(Data items)
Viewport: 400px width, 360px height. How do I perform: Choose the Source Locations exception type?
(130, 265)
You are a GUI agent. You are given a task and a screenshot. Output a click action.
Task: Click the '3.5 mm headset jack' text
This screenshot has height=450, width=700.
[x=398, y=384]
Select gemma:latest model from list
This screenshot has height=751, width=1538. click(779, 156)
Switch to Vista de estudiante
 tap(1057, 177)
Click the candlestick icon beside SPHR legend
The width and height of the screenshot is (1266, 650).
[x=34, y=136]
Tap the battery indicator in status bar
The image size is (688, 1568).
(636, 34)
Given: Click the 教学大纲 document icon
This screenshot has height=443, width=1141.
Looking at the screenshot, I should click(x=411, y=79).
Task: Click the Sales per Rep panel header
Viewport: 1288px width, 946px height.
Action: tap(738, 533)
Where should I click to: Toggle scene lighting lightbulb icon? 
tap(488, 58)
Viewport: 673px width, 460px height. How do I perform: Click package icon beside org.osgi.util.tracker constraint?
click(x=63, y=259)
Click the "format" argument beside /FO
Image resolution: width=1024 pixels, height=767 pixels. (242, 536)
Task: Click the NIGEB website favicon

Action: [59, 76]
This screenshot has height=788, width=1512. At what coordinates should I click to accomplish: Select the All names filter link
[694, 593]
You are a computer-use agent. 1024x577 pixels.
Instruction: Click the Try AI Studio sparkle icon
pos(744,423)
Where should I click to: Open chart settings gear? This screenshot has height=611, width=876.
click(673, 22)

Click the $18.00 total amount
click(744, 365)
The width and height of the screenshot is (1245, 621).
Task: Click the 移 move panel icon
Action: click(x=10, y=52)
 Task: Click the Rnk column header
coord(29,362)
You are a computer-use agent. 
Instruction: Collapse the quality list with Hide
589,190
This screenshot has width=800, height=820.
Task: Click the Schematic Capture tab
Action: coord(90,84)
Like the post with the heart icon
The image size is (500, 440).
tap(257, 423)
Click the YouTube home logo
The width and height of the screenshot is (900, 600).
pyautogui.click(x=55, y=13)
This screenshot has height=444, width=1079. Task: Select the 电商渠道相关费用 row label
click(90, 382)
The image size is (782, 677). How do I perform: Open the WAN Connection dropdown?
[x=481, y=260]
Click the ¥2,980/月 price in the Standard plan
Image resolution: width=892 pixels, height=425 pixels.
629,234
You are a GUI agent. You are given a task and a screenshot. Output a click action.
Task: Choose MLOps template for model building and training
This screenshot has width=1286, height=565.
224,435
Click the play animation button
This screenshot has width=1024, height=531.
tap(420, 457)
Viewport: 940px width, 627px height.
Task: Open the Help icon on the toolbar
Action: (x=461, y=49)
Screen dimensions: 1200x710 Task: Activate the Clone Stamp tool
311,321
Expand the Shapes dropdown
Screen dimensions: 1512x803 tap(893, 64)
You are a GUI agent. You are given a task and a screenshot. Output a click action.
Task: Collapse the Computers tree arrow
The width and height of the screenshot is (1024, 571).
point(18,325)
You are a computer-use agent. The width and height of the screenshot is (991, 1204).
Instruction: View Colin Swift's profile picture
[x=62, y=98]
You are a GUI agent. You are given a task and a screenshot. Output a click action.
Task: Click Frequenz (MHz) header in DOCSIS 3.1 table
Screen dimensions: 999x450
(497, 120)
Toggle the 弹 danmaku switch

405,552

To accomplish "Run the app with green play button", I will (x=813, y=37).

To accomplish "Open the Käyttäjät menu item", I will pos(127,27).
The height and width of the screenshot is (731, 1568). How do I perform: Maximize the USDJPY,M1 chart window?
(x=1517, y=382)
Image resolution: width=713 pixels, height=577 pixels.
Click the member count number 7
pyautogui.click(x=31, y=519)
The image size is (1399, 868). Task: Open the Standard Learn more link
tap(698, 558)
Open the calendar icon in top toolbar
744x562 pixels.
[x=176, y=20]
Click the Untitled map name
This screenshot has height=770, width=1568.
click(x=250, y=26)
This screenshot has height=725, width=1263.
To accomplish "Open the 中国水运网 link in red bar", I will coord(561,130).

## SET PROBLEM
Which lines of the material contain the string "dimensions"? Pull out each of them and copy it in full.

## RESULT BELOW
Screen dimensions: 1200x710 Task: Activate the Clone Stamp tool
Screen dimensions: 1512x803 tap(893, 64)
Screen dimensions: 999x450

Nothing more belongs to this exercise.